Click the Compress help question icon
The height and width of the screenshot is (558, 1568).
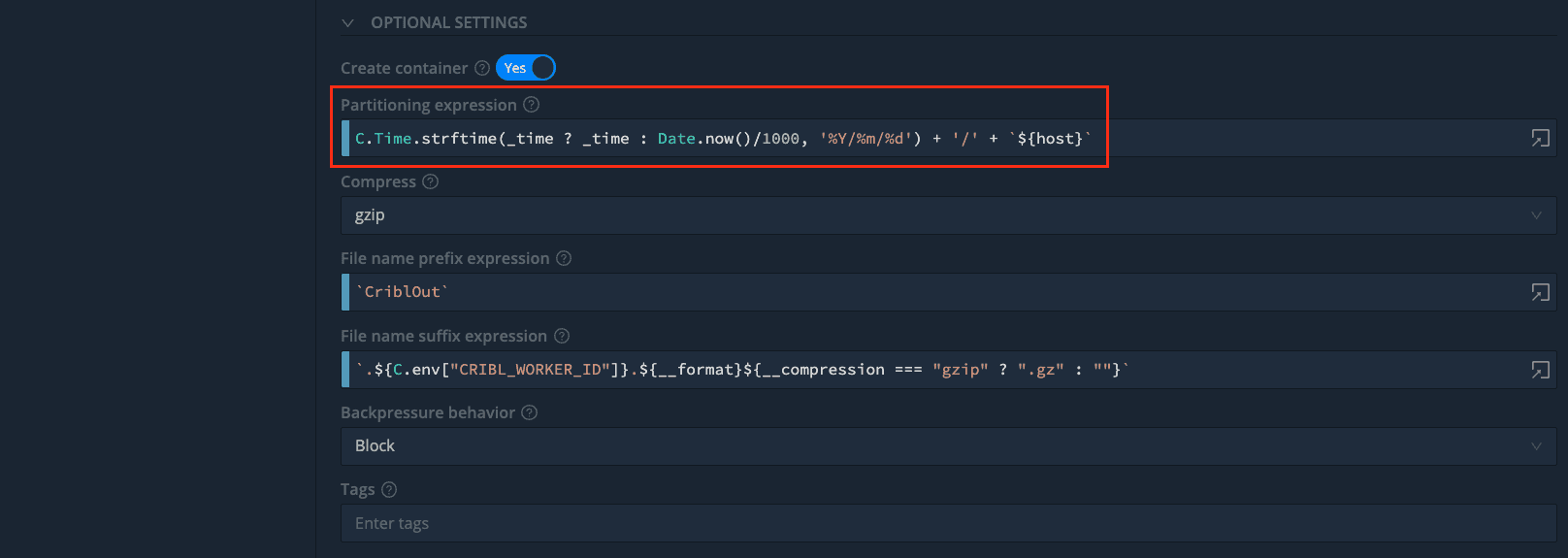(x=430, y=181)
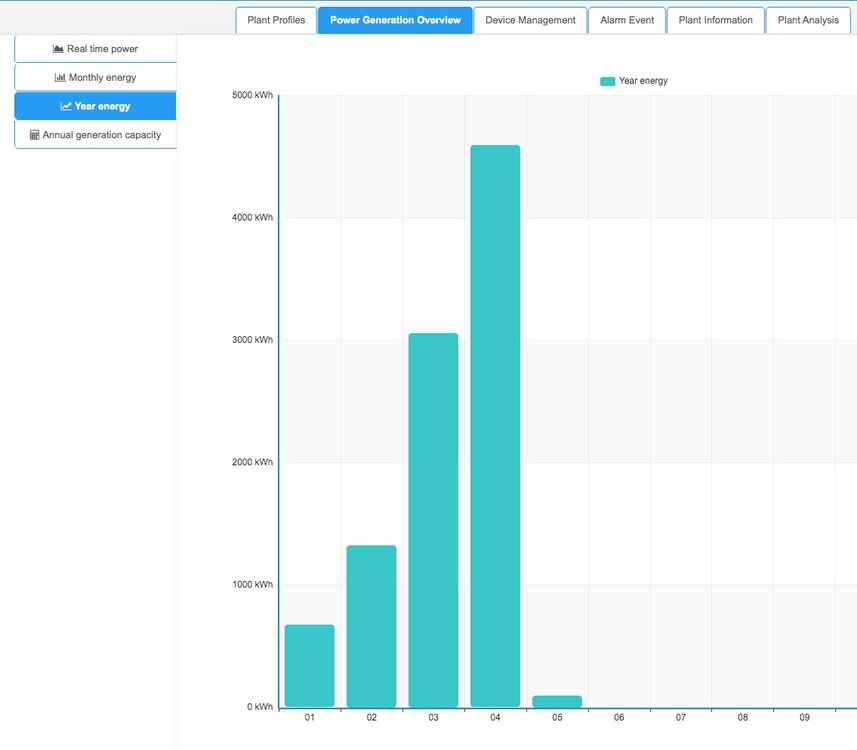Select the month 03 energy bar
The width and height of the screenshot is (857, 750).
(433, 520)
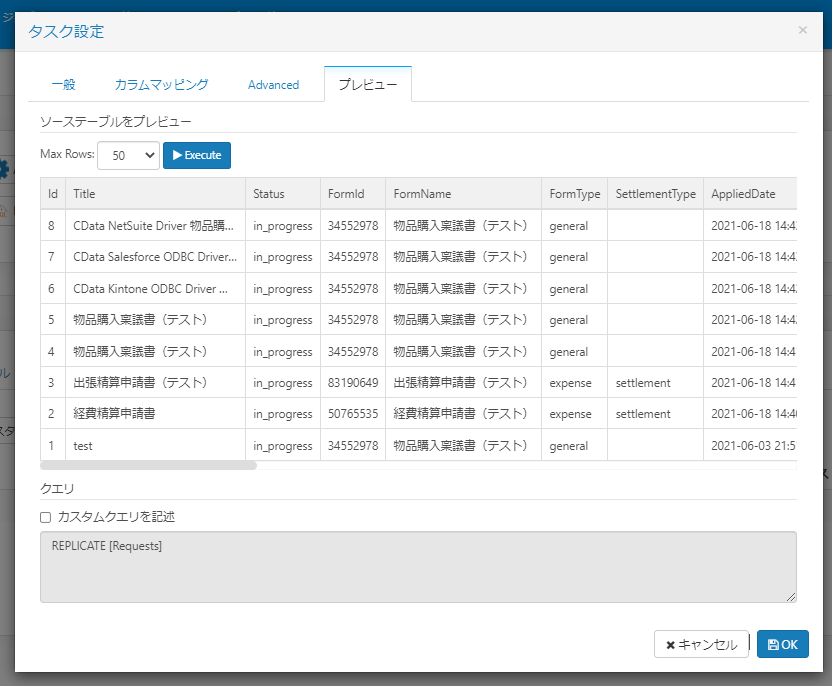The height and width of the screenshot is (686, 832).
Task: Close the task settings dialog with X
Action: pos(802,31)
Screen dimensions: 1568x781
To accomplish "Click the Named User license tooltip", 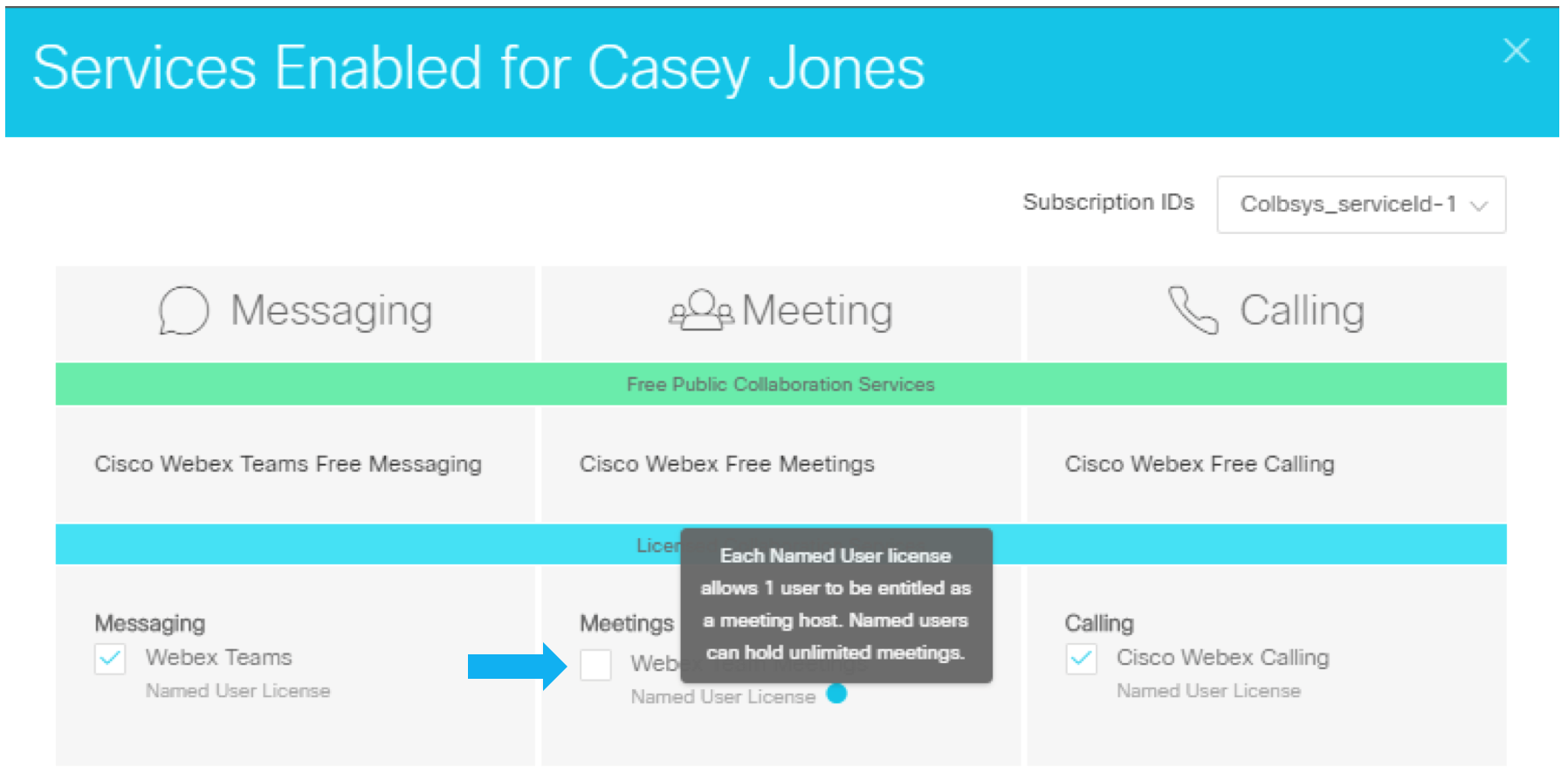I will tap(836, 605).
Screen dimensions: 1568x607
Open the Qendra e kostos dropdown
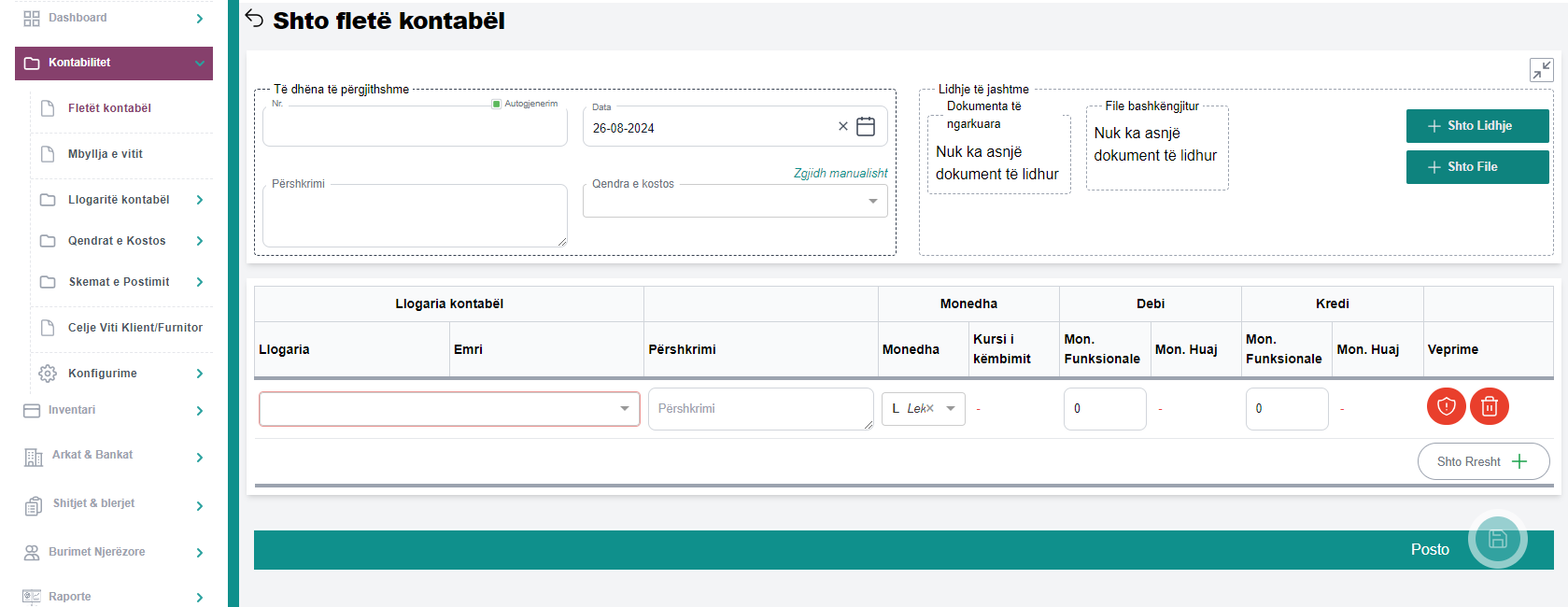point(872,202)
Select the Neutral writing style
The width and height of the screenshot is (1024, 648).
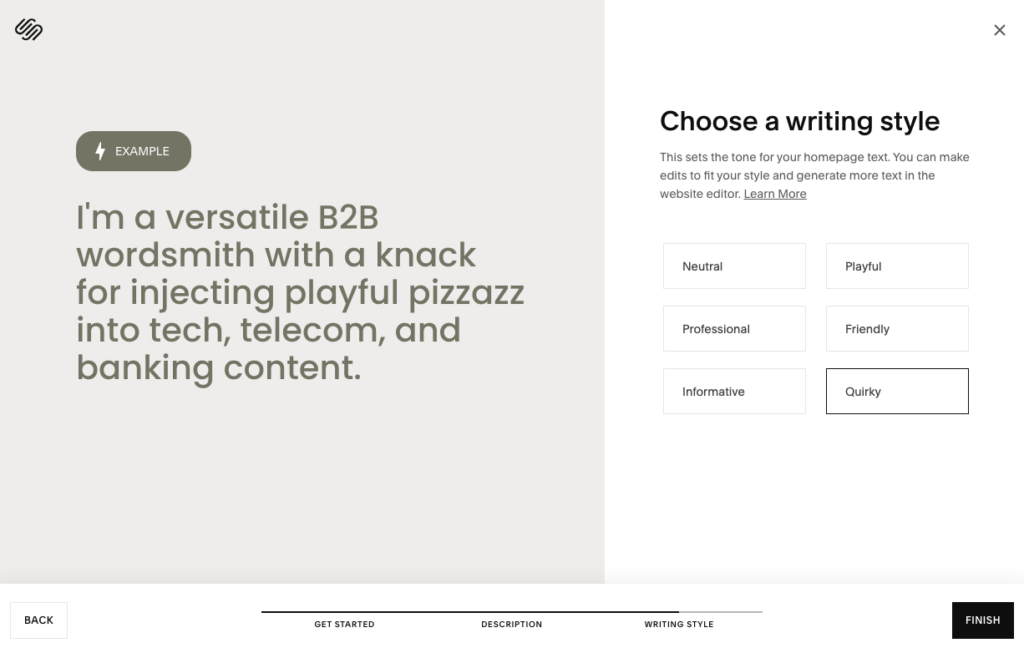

──────

■ **Task**
Work out how many lines in the data hold the word "dimensions"; reply with the number alone.

■ **Reply**
2